**STATED GOAL**
Transcribe without alteration the lines from the one containing "Click the headphone icon labeled 4/3" through the one containing "Action: pyautogui.click(x=138, y=331)", inclusive.

**EXERCISE DATA**

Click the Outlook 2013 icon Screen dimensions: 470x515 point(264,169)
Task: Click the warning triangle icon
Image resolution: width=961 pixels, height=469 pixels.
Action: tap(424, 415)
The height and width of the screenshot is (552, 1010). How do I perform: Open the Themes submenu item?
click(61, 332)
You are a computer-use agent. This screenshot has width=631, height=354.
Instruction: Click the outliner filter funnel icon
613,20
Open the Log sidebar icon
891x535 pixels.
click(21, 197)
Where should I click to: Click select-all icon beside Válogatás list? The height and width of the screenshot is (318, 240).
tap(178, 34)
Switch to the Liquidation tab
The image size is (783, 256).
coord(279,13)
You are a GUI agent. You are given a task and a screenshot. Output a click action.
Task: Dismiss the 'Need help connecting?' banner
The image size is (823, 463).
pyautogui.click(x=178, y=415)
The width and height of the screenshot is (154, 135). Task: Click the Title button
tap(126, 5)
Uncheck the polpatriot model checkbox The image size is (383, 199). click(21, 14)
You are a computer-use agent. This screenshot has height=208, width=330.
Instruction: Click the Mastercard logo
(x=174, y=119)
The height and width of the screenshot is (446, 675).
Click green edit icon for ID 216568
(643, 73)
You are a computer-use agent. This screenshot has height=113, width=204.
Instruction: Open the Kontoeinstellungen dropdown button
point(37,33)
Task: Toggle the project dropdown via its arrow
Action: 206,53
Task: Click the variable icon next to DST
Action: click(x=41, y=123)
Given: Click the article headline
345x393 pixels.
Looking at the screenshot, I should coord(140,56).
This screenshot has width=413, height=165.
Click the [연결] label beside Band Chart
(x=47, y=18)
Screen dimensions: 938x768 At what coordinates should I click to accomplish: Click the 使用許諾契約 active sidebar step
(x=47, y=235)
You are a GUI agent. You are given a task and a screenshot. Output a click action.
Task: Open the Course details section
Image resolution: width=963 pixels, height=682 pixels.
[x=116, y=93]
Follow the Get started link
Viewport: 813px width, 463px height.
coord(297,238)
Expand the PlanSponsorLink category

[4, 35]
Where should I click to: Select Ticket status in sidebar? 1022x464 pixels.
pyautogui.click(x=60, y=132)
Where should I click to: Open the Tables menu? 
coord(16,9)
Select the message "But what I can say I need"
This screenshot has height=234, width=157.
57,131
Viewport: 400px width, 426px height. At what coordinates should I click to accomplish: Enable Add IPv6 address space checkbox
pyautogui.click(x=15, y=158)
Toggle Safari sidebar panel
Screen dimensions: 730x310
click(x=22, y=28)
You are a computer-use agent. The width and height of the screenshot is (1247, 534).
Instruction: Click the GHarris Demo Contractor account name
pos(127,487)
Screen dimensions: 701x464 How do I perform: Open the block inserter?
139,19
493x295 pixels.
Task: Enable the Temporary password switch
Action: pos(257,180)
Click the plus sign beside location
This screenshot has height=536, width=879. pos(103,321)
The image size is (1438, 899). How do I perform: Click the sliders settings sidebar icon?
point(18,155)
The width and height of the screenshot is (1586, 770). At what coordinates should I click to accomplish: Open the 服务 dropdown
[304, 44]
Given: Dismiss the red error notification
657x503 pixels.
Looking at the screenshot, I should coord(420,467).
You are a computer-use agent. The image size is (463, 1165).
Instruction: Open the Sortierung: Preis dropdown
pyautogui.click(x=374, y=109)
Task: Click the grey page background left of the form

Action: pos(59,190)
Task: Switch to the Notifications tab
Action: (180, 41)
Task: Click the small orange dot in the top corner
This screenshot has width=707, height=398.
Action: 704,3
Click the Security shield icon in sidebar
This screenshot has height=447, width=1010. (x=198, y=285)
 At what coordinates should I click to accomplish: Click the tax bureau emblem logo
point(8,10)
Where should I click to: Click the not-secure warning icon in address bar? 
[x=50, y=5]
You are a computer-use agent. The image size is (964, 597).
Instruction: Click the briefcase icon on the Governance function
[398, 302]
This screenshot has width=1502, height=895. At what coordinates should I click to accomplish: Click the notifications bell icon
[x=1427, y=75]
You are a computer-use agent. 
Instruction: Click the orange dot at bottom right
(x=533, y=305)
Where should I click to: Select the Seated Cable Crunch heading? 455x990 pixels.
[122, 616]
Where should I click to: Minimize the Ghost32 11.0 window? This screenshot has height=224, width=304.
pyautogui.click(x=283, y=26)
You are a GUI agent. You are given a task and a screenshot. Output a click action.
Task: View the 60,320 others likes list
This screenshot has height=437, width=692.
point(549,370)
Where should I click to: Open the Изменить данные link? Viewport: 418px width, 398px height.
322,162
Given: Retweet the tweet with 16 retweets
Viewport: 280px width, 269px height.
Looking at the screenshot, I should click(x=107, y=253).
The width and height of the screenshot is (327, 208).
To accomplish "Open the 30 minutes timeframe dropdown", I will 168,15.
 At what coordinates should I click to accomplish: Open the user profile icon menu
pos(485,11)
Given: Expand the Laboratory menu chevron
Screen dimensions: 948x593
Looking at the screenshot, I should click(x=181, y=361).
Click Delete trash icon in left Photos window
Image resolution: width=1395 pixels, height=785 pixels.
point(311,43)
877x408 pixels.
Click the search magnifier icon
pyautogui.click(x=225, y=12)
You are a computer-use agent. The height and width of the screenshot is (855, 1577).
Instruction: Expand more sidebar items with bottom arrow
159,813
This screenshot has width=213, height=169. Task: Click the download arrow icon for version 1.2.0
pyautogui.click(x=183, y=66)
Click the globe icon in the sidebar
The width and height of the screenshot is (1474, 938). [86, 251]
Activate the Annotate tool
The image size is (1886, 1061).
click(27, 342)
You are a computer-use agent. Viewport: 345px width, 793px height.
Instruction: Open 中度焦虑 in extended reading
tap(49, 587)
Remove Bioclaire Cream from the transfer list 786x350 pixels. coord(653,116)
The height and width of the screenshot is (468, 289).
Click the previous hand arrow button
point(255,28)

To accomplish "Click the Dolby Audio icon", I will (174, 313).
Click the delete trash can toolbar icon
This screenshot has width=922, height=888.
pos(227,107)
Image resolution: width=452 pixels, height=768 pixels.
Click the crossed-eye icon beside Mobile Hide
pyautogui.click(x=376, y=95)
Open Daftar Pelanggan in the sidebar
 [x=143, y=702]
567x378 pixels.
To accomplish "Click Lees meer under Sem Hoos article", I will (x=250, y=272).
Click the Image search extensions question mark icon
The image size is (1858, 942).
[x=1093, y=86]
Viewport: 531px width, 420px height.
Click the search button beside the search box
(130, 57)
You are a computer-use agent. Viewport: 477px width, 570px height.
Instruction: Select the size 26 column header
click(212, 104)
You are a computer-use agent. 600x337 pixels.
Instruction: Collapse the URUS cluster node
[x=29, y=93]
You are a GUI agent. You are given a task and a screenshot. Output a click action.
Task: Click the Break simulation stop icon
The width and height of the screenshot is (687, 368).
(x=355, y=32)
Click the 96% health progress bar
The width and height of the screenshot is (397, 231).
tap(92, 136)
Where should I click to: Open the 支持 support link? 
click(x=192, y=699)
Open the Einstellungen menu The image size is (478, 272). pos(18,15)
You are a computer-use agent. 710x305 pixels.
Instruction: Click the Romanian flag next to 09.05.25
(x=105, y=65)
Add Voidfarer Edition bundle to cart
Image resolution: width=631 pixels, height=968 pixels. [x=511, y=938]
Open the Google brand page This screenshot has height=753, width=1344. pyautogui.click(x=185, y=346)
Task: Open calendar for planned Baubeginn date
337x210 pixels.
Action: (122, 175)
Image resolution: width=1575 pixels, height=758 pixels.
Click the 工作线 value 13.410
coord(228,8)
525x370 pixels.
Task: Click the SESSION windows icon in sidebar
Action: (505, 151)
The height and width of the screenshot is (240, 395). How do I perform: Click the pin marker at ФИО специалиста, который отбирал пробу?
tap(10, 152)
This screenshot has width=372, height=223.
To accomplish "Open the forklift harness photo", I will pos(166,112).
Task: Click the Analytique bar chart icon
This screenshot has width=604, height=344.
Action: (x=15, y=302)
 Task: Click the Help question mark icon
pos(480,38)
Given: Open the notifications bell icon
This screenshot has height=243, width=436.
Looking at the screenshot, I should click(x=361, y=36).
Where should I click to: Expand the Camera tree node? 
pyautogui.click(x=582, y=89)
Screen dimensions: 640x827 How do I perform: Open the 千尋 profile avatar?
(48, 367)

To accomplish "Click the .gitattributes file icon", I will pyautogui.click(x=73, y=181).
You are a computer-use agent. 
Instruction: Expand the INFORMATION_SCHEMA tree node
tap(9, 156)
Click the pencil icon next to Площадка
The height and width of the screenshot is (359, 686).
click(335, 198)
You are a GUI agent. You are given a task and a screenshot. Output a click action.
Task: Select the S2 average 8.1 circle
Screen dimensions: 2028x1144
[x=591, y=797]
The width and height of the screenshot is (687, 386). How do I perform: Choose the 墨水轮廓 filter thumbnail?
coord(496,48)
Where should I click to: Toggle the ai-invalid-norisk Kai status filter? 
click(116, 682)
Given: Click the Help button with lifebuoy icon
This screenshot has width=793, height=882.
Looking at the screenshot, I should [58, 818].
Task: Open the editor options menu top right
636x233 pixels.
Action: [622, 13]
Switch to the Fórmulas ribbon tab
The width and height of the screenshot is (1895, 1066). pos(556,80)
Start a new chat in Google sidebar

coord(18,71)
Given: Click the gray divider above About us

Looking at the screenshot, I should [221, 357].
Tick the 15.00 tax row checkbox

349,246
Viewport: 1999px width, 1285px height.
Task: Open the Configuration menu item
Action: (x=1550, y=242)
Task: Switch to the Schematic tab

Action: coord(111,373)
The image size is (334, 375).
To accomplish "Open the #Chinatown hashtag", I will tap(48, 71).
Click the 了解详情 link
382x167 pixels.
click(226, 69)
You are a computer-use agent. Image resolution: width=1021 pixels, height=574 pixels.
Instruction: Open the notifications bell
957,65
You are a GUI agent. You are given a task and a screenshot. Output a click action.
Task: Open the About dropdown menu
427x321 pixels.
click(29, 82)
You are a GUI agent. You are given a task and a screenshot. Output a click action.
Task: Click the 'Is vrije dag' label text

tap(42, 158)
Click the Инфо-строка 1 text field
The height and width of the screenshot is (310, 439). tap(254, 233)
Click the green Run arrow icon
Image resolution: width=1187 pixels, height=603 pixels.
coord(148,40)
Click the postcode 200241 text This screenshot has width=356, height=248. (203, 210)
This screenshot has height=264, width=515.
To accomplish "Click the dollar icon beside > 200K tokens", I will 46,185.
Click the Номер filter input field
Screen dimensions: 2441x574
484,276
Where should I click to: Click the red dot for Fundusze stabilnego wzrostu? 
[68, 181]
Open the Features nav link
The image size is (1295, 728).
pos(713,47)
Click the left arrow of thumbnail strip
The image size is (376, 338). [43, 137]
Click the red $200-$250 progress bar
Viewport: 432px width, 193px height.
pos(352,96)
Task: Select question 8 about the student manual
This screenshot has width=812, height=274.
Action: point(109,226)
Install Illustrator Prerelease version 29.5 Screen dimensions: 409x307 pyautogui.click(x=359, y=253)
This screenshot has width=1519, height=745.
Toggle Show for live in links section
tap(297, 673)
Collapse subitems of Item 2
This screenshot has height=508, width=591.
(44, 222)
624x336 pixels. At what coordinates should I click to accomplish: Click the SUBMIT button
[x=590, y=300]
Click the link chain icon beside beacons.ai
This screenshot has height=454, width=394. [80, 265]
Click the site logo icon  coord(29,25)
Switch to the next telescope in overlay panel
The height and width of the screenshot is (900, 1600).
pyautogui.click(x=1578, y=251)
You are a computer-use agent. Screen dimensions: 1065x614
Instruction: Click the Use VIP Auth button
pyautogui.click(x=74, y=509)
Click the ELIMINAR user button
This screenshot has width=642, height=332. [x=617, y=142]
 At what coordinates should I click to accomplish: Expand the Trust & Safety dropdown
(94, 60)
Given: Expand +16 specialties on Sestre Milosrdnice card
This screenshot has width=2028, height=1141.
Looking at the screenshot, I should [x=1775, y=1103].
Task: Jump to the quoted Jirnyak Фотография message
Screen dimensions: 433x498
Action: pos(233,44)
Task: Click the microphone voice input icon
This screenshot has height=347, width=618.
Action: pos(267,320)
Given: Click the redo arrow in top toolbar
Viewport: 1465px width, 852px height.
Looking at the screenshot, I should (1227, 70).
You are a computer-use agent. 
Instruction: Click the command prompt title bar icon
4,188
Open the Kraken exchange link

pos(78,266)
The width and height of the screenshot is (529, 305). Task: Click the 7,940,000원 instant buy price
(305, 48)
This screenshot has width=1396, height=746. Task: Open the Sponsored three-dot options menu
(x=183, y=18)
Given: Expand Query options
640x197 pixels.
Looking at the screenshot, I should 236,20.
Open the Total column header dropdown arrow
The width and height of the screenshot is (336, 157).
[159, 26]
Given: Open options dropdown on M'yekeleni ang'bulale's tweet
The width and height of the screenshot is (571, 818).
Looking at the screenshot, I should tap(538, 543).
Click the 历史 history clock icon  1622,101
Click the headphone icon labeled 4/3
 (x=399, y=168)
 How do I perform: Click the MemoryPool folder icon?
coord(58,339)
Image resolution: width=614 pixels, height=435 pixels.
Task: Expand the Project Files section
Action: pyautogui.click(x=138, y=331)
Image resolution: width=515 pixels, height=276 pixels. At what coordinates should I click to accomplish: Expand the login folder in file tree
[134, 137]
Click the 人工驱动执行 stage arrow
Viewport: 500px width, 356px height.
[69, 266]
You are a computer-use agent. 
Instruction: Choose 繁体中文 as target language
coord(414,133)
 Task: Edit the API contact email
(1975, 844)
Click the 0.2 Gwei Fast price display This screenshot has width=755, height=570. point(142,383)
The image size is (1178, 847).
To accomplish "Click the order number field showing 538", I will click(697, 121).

**OUTPUT OF THE EXERCISE**
Click the headphone icon labeled 4/3
 (x=399, y=168)
 How do I perform: Click the MemoryPool folder icon?
coord(58,339)
Image resolution: width=614 pixels, height=435 pixels.
Task: Expand the Project Files section
Action: pyautogui.click(x=138, y=331)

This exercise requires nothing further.